Now, I have always had a soft spot for the pig family,* and baby pigs I cannot resist, so within five minutes Juanita was mine at a price that was double what she was worth, speaking financially, but only a hundredth part of what she was worth in charm and personality. She was about eighteen inches long and about twelve inches high, clad in long, rather coarse greyish fur, and a neat white band that ran from the angle of her jaw up round her neck, so that she looked as though she was wearing an Eton collar.* She had a slim body, with a delicately tapered snout ending in a delicious retrousse* nose (somewhat like a plunger), and slender, fragile legs tipped with neatly polished hooves the circumference of a sixpence. She had a dainty, lady-like walk, moving her legs very rapidly, her hooves making a gentle pattering like rain.

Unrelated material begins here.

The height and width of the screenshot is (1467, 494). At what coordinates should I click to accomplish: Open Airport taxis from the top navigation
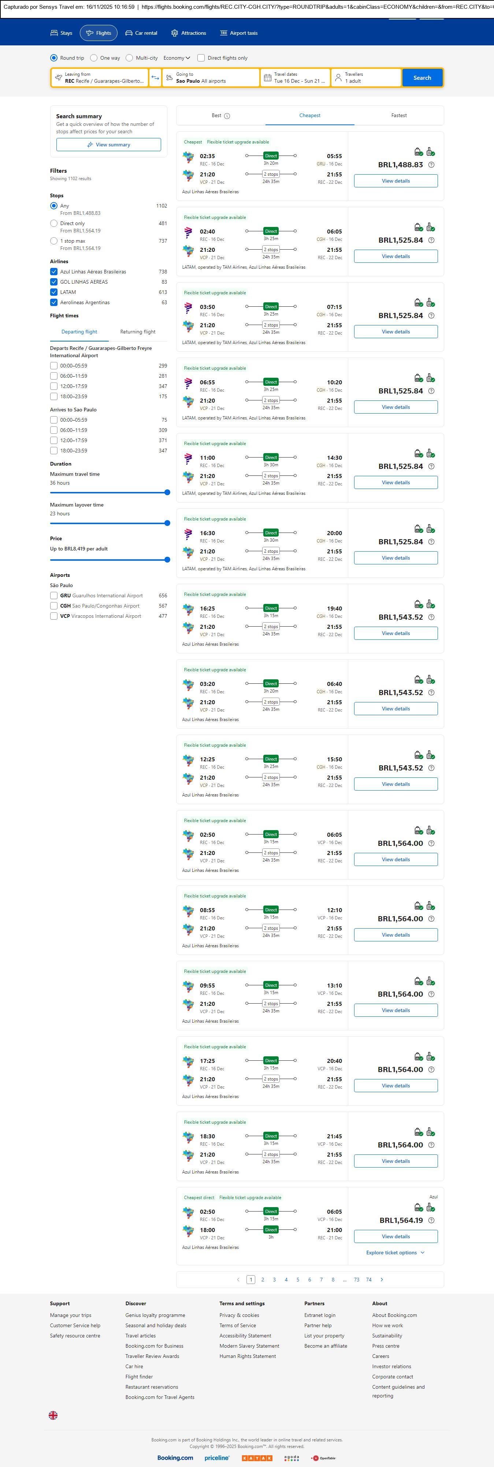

She was ridiculously tame, and had the most endearing habit of greeting you – even after only five minutes' absence – as if you had been away for years, and that, for her, these years had been grey and empty. She would utter strangled squeaks of delight, and rush towards you, to rub her nose and behind against your legs in an orgy of delighted reunion, giving seductive grunts and sighs. Her idea of Heaven was to be picked up and held on her back in your arms, as you would nurse a baby, and then have her tummy scratched. She would lie there, her eyes closed, gnashing her baby teeth together, like miniature castanets, in an ecstasy of delight. I still had all the very tame and less destructive creatures funning loose in the garage, and as Juanita behaved in such a lady-like fashion I allowed her the run of the place* as well, only shutting her in a cage at night.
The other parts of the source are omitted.